UNC Rejects $5 Million Silent Sam Plan Due to Costs

CHAPEL HILL – The controversy over recent proposals to house the ‘Silent Sam’ Confederate statue in a new $5.3 million building was put to rest late Friday when the UNC Board of Governors voted against the proposal.

The larger controversy over the statue itself will live on, however. Thankfully, the Board rejected the plan because it simply costs too much money, not because of threats of strikes from hypersensitive faculty and social justice activists.
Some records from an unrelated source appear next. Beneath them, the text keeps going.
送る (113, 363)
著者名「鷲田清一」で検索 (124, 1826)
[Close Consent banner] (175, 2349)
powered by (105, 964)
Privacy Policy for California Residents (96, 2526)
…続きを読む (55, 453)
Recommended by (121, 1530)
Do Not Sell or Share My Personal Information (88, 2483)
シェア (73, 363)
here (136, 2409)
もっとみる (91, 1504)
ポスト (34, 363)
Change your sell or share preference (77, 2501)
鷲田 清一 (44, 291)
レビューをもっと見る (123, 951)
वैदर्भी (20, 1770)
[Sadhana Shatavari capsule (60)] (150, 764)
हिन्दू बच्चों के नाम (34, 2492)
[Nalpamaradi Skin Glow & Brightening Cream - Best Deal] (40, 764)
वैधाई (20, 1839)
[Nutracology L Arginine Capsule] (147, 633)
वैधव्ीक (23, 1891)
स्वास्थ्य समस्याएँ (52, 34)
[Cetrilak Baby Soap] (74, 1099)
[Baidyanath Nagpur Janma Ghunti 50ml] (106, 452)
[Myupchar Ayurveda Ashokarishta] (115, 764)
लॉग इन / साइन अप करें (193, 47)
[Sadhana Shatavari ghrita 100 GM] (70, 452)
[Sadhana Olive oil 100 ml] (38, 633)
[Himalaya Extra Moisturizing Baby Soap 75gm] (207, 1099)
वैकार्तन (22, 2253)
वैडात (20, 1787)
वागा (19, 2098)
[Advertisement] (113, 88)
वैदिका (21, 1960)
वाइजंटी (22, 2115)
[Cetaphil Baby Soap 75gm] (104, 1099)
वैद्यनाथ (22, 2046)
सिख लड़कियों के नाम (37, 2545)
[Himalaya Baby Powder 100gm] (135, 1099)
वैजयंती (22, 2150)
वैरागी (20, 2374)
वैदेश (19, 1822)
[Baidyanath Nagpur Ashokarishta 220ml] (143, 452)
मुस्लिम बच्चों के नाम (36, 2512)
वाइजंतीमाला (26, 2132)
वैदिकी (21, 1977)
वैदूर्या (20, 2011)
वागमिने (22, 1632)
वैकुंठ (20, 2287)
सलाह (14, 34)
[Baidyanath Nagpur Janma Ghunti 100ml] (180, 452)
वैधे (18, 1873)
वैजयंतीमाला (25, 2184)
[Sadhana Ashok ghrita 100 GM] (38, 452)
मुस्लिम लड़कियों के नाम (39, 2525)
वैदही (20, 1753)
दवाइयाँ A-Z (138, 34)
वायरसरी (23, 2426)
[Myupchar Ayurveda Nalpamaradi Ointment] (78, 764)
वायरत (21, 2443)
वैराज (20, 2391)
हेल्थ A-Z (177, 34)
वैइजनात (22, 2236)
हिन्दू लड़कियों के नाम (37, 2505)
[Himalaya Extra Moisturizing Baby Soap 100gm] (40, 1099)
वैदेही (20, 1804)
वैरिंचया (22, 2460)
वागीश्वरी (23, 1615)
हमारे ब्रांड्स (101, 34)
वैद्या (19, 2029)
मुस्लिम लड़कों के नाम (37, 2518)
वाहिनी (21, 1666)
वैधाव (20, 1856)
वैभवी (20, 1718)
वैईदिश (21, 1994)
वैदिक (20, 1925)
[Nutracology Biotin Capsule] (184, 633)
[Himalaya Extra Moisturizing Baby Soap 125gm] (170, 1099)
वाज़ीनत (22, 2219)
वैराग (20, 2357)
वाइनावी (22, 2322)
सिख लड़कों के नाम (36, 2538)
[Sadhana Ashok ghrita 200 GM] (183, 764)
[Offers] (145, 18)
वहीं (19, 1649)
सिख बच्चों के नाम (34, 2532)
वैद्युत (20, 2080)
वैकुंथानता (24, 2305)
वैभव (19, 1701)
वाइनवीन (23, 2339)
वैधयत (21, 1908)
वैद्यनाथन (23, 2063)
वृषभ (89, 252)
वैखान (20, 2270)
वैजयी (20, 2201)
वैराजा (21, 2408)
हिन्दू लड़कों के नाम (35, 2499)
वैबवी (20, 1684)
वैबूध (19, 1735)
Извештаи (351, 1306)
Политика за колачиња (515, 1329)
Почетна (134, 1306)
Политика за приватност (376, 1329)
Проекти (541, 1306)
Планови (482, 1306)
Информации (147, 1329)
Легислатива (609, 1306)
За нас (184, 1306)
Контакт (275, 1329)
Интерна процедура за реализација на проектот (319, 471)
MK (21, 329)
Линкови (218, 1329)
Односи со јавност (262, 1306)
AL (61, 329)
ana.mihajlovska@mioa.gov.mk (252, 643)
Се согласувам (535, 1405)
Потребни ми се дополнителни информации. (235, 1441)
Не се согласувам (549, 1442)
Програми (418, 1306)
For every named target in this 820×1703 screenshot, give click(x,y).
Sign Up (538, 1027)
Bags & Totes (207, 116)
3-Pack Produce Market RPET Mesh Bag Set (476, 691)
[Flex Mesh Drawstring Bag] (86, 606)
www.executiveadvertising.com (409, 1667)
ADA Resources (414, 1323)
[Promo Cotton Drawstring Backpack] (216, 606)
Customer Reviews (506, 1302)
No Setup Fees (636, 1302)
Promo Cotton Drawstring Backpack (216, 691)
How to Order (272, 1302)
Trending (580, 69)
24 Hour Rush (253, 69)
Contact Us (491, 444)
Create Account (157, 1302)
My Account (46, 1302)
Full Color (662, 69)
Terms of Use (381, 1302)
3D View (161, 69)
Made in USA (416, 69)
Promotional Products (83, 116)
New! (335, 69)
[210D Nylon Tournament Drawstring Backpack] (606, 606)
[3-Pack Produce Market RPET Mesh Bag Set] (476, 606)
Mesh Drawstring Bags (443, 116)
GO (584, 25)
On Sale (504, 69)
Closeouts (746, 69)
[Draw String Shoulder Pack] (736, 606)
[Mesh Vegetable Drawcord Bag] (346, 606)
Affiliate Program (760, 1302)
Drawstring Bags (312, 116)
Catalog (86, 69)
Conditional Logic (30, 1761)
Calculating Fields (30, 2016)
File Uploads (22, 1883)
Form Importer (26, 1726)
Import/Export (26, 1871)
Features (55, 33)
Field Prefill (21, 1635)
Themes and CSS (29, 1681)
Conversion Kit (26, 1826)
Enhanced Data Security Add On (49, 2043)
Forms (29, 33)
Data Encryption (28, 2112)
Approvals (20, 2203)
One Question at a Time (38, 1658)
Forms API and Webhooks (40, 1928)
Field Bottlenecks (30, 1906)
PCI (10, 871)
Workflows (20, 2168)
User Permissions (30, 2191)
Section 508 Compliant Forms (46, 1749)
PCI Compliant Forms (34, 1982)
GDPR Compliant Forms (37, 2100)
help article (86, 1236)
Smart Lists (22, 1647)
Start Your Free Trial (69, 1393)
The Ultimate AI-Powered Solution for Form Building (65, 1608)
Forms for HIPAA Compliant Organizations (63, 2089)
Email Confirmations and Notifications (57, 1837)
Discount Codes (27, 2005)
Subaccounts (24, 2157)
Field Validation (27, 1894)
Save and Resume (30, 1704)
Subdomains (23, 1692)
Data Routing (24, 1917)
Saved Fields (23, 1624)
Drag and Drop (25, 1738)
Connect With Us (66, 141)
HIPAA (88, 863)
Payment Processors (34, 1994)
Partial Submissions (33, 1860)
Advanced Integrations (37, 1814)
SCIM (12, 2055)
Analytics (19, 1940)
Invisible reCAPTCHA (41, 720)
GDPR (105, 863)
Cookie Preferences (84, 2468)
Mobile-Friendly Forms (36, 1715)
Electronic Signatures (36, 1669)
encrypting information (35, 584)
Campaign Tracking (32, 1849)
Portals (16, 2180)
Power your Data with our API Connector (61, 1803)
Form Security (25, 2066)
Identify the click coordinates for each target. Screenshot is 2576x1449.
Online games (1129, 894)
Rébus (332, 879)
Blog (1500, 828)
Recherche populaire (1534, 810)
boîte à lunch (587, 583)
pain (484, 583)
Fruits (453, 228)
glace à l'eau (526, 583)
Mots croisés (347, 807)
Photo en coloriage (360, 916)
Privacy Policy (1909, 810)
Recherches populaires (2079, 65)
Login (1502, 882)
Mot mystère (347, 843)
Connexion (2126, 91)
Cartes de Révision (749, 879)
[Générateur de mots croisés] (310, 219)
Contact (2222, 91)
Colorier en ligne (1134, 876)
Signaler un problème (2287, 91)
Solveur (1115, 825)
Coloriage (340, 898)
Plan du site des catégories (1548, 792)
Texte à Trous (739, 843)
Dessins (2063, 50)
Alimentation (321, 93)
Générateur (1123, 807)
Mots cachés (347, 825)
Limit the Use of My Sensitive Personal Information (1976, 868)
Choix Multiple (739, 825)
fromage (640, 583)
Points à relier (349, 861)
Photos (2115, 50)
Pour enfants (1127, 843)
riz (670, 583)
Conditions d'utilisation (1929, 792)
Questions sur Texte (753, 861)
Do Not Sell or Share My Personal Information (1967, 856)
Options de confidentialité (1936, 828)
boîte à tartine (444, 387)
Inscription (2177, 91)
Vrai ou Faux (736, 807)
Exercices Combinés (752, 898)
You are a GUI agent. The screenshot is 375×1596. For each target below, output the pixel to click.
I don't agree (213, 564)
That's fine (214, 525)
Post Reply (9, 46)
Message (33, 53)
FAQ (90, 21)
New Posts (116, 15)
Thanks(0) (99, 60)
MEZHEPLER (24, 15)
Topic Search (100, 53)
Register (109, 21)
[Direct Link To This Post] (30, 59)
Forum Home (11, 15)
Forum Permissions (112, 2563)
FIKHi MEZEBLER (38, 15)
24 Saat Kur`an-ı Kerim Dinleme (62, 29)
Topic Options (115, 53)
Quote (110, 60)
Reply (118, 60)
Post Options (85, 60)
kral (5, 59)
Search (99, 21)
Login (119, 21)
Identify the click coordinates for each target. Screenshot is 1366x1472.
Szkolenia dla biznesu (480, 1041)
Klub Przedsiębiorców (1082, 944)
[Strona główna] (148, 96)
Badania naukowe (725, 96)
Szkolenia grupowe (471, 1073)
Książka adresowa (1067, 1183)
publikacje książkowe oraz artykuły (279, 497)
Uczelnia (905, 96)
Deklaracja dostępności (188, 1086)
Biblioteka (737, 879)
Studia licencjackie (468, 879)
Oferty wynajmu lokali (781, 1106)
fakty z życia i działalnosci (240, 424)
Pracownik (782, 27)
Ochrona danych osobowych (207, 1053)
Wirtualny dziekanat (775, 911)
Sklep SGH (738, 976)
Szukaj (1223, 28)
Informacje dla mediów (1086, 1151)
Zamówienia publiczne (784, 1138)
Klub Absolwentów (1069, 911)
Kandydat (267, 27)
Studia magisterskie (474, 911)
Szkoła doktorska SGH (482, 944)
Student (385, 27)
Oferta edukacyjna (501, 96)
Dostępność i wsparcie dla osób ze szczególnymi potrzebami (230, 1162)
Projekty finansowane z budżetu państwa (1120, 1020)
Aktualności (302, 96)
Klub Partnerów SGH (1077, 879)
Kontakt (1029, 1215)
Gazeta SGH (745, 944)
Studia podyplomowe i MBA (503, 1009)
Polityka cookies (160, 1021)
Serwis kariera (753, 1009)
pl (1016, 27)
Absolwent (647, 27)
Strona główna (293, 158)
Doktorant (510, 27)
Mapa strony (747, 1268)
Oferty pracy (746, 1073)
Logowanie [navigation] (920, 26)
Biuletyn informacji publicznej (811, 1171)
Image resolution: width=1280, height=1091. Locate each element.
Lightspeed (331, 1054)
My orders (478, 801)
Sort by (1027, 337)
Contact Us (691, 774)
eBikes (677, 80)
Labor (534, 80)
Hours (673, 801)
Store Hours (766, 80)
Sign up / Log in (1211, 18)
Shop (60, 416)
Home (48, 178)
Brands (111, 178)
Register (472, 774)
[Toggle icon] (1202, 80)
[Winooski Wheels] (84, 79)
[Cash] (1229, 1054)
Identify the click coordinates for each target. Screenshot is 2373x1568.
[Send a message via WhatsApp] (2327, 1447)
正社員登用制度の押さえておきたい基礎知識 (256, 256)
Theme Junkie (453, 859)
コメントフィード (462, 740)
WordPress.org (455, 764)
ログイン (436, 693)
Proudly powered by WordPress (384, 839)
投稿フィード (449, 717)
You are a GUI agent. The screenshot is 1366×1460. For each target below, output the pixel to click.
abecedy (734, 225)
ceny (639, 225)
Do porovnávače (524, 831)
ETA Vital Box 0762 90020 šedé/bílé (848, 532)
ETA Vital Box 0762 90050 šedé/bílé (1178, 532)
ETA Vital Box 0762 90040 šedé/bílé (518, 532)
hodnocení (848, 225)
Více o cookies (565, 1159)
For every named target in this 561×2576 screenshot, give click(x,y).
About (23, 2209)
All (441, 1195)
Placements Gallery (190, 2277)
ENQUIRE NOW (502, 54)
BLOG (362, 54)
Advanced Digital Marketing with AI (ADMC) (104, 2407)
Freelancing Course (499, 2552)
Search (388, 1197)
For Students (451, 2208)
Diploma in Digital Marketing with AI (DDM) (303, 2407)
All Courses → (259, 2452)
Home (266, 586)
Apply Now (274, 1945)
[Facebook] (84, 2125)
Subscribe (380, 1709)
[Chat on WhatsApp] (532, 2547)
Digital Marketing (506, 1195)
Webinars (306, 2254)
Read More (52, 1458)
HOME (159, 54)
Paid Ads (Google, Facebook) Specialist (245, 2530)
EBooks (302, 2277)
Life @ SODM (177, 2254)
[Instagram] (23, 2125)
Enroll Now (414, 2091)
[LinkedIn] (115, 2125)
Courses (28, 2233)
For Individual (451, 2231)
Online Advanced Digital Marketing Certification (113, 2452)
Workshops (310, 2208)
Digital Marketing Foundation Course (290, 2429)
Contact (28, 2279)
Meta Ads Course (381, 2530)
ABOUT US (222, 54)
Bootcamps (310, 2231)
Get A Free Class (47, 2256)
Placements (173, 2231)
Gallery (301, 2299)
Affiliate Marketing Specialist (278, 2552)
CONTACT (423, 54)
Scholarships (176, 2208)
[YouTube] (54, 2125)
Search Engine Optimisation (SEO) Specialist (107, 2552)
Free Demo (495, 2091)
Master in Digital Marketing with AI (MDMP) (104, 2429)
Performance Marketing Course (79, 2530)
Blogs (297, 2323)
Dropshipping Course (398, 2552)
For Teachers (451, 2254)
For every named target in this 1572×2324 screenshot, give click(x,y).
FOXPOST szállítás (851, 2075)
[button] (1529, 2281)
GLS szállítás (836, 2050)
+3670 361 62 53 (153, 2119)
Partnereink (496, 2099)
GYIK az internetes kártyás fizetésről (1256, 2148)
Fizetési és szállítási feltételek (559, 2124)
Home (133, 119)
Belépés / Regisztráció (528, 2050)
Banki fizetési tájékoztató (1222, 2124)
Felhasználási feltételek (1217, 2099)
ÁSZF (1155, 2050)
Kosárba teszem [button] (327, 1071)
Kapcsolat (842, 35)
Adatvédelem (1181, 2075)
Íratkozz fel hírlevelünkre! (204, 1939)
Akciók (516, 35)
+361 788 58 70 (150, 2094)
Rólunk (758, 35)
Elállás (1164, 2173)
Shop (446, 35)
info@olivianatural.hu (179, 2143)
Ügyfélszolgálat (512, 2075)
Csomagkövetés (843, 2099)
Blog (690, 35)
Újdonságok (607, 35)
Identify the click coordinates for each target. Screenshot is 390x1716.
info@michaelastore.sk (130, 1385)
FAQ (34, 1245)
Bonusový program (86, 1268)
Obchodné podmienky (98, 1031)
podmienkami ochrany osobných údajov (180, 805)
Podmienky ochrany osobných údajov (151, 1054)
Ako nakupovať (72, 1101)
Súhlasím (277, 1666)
The debate is still getting national attention, too, as covered here in the New York Post:

“University of North Carolina System Chairman Harry Smith said cost was a primary concern in turning down the proposal to move the statue known as “Silent Sam” into a new building on the outskirts of the Chapel Hill flagship campus. The statewide Board of Governors passed a resolution Friday to have several of its members work on a new plan that’s due in March.

Smith didn’t indicate where the statue could end up, but said he believes any move off campus would require changes to a strict state law on historical monuments.

“The $5.3 million dollars is, I think, pretty tough for a lot of us to swallow,” he told reporters. “We’re going to go back to the drawing board, in a team-like approach, and try to get it right.””

This was a prudent decision. Spending millions of dollars to protect a statue from Leftist mobs is not a good use of taxpayer money. The whole proposal misidentified the real problem: that these mobs have been given the green light to rage and destroy property because they feel offended. The fact that re-erected the statue remains a public safety concern is a testament to the fact that these mobs are the danger to public safety, not an inanimate hunk of metal.

Now school officials will go back to drawing board in order to comply with laws that require the statue remain until the legal process for removal or relocation continues. The UNC Board of Governors will try to come up with new plans, with some hoping their political clout will lead to the acceptance of off-campus locations despite laws preventing wholesale removals of historical monuments.

At least students will not be faced with teachers holding them hostage over their own political agendas for a while. A new deadline fora new plan is set for March 15. So get ready for a lot of social justice craziness as we approach that date. You what they say, ‘Beware the Ides of March.’